Today's Scripture Reading (July 27, 2021): Job 30
Many years ago, I was involved in a church, and I frequently had an opportunity to have a discussion with one of
the older ladies of the church. The lady was one of my grandmother's friends, but unlike my grandmother, who has always tended to be very optimistic, this
lady was pessimistic about almost everything. And one of her frequent
complaints about the church was how unfriendly it seemed to be. "I can go to church on a Sunday morning (and yes, she
was a regular attendee), and no one talks to me."
One Sunday, I decided to put her assertion to the
test. I watched her as she walked into the church, sat down for the worship
service, and then got ready to leave once the service was finished. And at
every step of the way, people stopped to talk to her. She talked up a storm with
both young and old inside the church, including my grandmother. A little while
later, I confronted her on her comment that no one talked to her, wanting to
gain a little more insight into the statement. And what I discovered shaped my view of the
complaint, "no one talks to me."
Don't get me wrong, sometimes it is true. I have attended
churches and been able to walk into the church, sit down, and get up without
having anyone utter any
kind of a greeting.
It is a genuine problem in the contemporary church, but sometimes that is not really the issue. For my
grandmother's friend, it wasn't so much that no one talked to her, but rather that there were two prominent families in the church, one
was the
family of a doctor while the other was the family of a relatively wealthy businessman, and the reality
was that they didn't
greet her. The likely reason for the lapse had nothing to do with the woman
who wanted to be greeted by them; other people tended to dominate their time at the
church. It wasn't
that they were ignoring her or didn't know who she was, but their time was given to various other people who chased them down. And my
grandmother's friend didn't want to be the one doing the chasing; she wanted these two men to chase after her to give
her a greeting. And since that didn't happen, the church was "unfriendly."

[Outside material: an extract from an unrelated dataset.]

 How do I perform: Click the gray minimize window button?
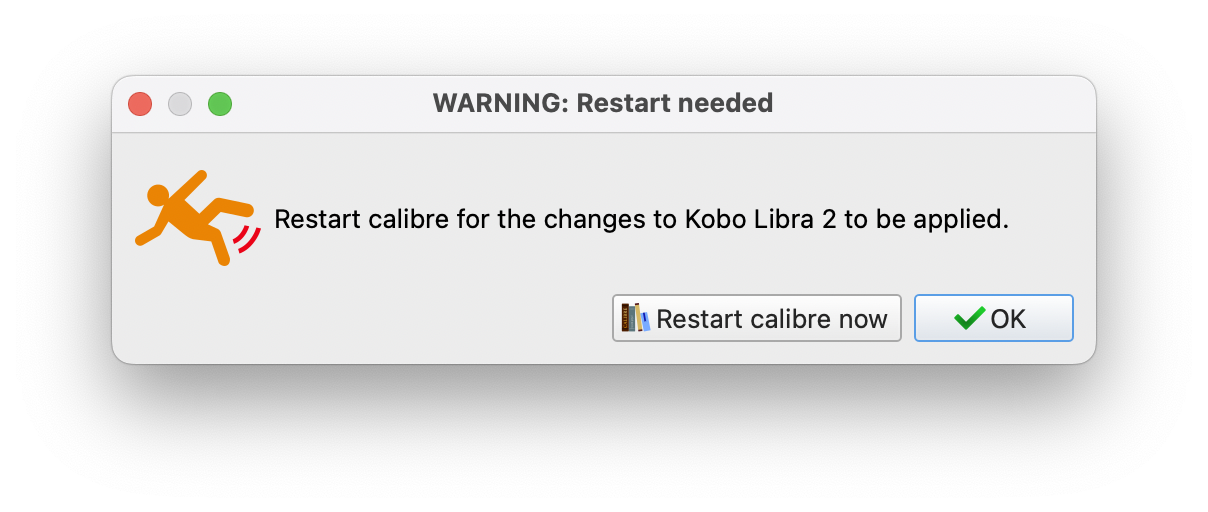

Job's thoughts turn to his present situation. He has mourned
what he had lost. Job had shared his strength in the past, helping those who needed him as much as he could.
But now, he was the one in need of help. But the only ones who were coming
around were useless to him. Part of the problem was that they weren't reliable, men whose fathers Job wouldn't have trusted to guard the sheep (Job 30:1). But
more than that, they were people who possessed strength but refused to use it.
They were lazy, only interested in getting others to do the work for them,
which Job couldn't
do in his current state.
This comment is not directed directly at Job's friends, but it could have been. They had the
strength to help but instead seemed only interested in talking to Job and accusing him of bad behavior. Like my elderly friend,
it wasn't that no one was coming to him, but it was the wrong
people. The people that Job needed avoided him, while the lazy and the useless came for long, and very annoying, visits.